PROVIDED ENTRIES:
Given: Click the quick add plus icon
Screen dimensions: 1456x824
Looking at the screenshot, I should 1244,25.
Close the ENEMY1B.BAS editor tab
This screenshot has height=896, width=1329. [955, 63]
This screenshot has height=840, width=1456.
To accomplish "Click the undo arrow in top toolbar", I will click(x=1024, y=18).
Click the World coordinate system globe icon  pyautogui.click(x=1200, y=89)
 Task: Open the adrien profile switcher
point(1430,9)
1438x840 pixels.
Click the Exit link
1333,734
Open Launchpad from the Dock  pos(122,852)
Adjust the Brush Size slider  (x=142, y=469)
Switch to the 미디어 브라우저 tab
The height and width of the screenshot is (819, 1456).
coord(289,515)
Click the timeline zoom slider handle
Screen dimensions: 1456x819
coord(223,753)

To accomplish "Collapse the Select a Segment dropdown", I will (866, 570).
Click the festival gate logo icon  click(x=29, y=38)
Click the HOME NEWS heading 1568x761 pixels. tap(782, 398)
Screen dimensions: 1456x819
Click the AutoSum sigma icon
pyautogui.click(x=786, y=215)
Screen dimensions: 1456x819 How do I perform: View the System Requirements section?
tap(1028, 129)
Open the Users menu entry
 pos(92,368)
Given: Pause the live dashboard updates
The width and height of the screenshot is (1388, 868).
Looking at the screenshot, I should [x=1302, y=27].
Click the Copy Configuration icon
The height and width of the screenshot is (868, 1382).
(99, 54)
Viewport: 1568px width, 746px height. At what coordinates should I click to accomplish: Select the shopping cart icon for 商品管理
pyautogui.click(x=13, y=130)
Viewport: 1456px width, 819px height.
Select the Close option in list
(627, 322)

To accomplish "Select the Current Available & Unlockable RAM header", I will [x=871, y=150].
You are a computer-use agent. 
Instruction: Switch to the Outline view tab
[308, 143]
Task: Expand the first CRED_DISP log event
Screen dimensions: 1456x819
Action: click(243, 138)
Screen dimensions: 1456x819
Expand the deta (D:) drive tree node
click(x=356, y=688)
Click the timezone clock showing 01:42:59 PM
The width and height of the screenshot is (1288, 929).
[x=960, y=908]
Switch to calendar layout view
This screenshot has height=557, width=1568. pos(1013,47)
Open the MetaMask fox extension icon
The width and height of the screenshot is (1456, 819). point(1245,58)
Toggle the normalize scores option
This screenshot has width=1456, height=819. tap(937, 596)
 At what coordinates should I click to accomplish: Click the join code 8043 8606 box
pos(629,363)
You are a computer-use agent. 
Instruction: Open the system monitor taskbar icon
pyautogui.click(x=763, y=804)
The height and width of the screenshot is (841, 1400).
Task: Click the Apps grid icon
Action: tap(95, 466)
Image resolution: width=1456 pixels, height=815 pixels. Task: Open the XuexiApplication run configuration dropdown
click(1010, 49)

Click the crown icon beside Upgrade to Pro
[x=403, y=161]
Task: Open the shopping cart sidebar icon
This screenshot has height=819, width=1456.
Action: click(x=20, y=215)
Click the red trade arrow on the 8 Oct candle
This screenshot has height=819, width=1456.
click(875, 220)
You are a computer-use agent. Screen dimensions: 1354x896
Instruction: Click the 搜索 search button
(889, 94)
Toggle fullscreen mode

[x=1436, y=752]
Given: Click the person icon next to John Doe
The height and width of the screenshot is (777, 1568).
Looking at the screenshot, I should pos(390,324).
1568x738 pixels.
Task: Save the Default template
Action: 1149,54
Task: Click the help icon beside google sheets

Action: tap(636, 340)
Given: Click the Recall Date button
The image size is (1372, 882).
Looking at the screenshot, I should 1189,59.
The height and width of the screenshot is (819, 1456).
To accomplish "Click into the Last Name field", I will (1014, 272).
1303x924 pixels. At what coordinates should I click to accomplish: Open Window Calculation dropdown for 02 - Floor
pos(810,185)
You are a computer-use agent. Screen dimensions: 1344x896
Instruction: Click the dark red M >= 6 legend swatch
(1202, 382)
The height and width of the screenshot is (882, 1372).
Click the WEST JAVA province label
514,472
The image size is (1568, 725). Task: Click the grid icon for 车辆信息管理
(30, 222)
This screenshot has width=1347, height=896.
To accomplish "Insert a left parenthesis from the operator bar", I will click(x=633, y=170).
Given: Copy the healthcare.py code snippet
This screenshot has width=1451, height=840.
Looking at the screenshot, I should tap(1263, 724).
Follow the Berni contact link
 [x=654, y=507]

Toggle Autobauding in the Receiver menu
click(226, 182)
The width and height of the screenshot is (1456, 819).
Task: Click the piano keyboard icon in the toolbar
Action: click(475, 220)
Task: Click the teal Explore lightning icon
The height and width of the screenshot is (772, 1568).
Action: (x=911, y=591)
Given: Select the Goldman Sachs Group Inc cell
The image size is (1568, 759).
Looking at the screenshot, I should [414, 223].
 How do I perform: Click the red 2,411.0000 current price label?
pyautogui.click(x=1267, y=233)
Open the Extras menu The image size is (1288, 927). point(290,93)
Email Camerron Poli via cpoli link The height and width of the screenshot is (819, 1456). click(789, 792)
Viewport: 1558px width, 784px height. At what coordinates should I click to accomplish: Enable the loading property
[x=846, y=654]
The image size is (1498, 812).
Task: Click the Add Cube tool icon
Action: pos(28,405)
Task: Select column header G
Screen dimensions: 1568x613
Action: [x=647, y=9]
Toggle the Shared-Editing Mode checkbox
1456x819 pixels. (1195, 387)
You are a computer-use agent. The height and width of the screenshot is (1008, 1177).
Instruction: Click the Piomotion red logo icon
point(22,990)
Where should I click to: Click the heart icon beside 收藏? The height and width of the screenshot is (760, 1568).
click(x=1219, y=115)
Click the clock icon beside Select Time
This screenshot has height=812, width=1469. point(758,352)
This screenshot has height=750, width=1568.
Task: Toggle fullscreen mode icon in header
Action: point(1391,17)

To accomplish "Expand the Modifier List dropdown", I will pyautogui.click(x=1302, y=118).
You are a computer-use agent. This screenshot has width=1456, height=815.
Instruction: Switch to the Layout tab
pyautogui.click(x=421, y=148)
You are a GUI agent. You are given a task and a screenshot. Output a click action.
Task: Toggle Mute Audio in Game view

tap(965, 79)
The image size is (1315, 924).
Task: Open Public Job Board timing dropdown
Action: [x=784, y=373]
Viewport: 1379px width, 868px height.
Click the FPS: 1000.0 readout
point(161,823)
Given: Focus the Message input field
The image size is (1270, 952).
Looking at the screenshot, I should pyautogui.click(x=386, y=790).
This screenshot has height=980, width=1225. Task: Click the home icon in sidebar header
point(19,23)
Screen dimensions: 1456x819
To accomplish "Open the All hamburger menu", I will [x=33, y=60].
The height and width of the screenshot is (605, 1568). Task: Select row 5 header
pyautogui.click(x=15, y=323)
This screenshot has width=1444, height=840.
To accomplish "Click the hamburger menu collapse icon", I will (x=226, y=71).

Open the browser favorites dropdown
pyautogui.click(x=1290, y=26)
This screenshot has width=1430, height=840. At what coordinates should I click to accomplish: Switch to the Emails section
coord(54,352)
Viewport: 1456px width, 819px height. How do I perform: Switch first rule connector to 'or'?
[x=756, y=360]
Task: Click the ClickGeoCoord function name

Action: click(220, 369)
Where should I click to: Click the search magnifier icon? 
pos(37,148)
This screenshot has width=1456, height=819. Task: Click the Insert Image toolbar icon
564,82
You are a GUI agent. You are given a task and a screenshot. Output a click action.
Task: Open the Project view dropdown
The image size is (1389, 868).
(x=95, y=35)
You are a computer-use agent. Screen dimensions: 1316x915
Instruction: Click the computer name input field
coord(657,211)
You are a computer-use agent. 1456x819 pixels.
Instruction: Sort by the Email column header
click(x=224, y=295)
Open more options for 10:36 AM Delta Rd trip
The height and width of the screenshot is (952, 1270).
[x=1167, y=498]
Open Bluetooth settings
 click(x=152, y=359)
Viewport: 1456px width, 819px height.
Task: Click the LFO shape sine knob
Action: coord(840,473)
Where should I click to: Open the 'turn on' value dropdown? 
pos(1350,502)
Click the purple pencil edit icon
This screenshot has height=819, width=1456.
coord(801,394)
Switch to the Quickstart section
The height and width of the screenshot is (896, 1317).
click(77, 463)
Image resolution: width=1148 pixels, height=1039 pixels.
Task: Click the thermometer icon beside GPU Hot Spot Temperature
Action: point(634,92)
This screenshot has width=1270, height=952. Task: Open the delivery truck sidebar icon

TASK DIRECTIONS: The listing above holds a line with "The height and width of the screenshot is (882, 1372)." and a line with "Email Camerron Poli". Print the stretch from the first through the second, exactly and alone.

RESULT OF THE EXERCISE:
The height and width of the screenshot is (882, 1372).
Click the WEST JAVA province label
514,472
The image size is (1568, 725). Task: Click the grid icon for 车辆信息管理
(30, 222)
This screenshot has width=1347, height=896.
To accomplish "Insert a left parenthesis from the operator bar", I will click(x=633, y=170).
Given: Copy the healthcare.py code snippet
This screenshot has width=1451, height=840.
Looking at the screenshot, I should tap(1263, 724).
Follow the Berni contact link
 [x=654, y=507]

Toggle Autobauding in the Receiver menu
click(226, 182)
The width and height of the screenshot is (1456, 819).
Task: Click the piano keyboard icon in the toolbar
Action: click(475, 220)
Task: Click the teal Explore lightning icon
The height and width of the screenshot is (772, 1568).
Action: (x=911, y=591)
Given: Select the Goldman Sachs Group Inc cell
The image size is (1568, 759).
Looking at the screenshot, I should [414, 223].
 How do I perform: Click the red 2,411.0000 current price label?
pyautogui.click(x=1267, y=233)
Open the Extras menu The image size is (1288, 927). point(290,93)
Email Camerron Poli via cpoli link The height and width of the screenshot is (819, 1456). click(789, 792)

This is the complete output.